Indien ist ein Land der Extreme, aber auch extrem spannend. Auf der einen Seite ist es ein Hightechland auf Weltniveau mit erfolgreichen Raketensystemen, einer eigenen Raumfahrtagentur und rund 700 000 ITlern in einer Stadt wie Bangalore, auf der anderen Seite finden sich dort Armut – 30 Prozent der Menschen in Indien leben von weniger als 1,25 Dollar pro Tag –, Schmutz und heilige Kühe auf den Straßen. Dritte Welt! Es ist also ein Land der zwei Geschwindigkeiten. Das ist meine Kurzbeschreibung unserer sehr harmonischen Delegationsreise nach Indien im letzten Jahr, die unserem Antrag heute ja auch zugrunde liegt.

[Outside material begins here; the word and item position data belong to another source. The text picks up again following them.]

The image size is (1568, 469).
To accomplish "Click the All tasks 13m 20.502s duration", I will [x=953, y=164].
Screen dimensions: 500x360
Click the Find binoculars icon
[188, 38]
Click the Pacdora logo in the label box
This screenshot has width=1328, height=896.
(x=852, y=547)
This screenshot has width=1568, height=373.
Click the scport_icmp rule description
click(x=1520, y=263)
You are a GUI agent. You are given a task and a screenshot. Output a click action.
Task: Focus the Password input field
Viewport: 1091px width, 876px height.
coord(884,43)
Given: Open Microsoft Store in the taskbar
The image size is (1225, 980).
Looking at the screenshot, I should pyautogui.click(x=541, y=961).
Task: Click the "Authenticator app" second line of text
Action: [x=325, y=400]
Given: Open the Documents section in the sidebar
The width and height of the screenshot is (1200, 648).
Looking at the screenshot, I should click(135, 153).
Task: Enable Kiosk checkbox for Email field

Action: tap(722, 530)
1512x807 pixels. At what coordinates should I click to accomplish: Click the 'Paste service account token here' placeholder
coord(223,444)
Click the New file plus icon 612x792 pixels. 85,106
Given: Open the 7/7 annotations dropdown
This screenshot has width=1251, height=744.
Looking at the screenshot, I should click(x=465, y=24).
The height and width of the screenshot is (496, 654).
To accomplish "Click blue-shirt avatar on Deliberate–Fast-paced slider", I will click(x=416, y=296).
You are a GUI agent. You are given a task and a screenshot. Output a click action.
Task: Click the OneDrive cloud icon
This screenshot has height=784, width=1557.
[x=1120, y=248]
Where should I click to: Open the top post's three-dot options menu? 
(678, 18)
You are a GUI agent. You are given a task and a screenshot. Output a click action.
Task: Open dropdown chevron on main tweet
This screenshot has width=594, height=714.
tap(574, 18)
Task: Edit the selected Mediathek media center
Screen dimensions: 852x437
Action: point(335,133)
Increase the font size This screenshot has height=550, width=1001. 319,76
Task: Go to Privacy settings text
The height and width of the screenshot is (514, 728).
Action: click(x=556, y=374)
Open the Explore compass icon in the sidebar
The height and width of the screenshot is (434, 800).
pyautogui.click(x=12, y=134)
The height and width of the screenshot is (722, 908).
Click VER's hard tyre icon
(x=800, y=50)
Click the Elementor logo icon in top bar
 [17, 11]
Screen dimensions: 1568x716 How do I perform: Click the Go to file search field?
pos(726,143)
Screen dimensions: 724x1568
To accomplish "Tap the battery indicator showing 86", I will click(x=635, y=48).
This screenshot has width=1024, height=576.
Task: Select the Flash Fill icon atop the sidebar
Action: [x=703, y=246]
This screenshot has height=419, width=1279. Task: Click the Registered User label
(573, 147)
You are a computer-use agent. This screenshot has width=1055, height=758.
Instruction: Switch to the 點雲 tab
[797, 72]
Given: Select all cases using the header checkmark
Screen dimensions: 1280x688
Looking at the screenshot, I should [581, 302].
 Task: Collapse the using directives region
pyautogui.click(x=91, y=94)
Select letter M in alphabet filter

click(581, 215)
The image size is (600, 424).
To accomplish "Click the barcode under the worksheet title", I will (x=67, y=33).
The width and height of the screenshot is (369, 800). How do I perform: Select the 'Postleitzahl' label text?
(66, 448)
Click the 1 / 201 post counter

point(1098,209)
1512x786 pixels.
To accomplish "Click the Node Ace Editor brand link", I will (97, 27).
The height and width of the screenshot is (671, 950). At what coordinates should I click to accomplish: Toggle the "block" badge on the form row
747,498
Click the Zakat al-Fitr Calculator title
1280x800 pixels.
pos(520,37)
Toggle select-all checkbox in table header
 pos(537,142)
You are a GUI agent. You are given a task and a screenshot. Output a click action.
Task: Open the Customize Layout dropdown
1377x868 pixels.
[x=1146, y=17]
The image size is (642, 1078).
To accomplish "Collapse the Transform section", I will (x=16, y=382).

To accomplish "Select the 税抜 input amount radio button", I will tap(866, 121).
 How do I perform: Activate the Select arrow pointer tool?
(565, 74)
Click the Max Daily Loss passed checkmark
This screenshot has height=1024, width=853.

(Kai Gehring [BÜNDNIS 90/DIE GRÜNEN]: Und Erkenntnisse!)

Wie viel Potenzial in diesem Land steckt, kann man sehr gut an einer Zahl ablesen: Weniger als 5 Prozent aller Personen, die dem Arbeitsmarkt zur Verfügung stehen, verfügen nach Regierungsangaben über eine berufliche Qualifikation. Für die jährlich rund 12 Millionen jungen Menschen, die neu auf den Arbeitsmarkt kommen, gibt es bisher lediglich rund 4,5 Millionen Ausbildungsangebote, die zumeist von äußerst geringer Qualität sind.

Genau hier kommen wir ins Spiel, Deutschland als Land des Mittelstandes. So heißt denn auch die neue Strategie der indischen Regierung „MIIM“, also „Make in India Mittelstand“.

Warum ist Deutschland als Partner so wichtig für Indien? Deutschland ist der größte Handelspartner Indiens innerhalb der EU, doch gewünscht ist von indischer Seite noch viel mehr, wenn es nach der Regierung Modi geht. Das wurde auch vorgestern beim Deutsch-Indischen Wirtschaftsdialog noch einmal deutlich. Deshalb gibt es seit dem Frühjahr speziell für deutsche Unternehmen einen sogenannten „Fast track to India“.

Es gibt in Indien sechs Goethe-Institute. Derzeit nehmen dort jährlich etwa 17 000 Personen an Deutschkursen teil, und außerdem wird an zahlreichen Schulen in Indien die deutsche Sprache unterrichtet.

Im Wintersemester 2014/15 waren rund 11 860 indische Studierende an deutschen Hochschulen eingeschrieben. Das entspricht einer Steigerung um 24 Prozent gegenüber dem Vorjahr. Die Zahl deutscher Studierender an indischen Hochschuleinrichtungen wird auf etwa 1 000 geschätzt. In Deutschland bilden über 1 000 indische Doktoranden die zweitgrößte Gruppe ausländischer Promotionsstudenten direkt nach der chinesischen. Das Potenzial für den Ausbau der Zusammenarbeit ist also riesig.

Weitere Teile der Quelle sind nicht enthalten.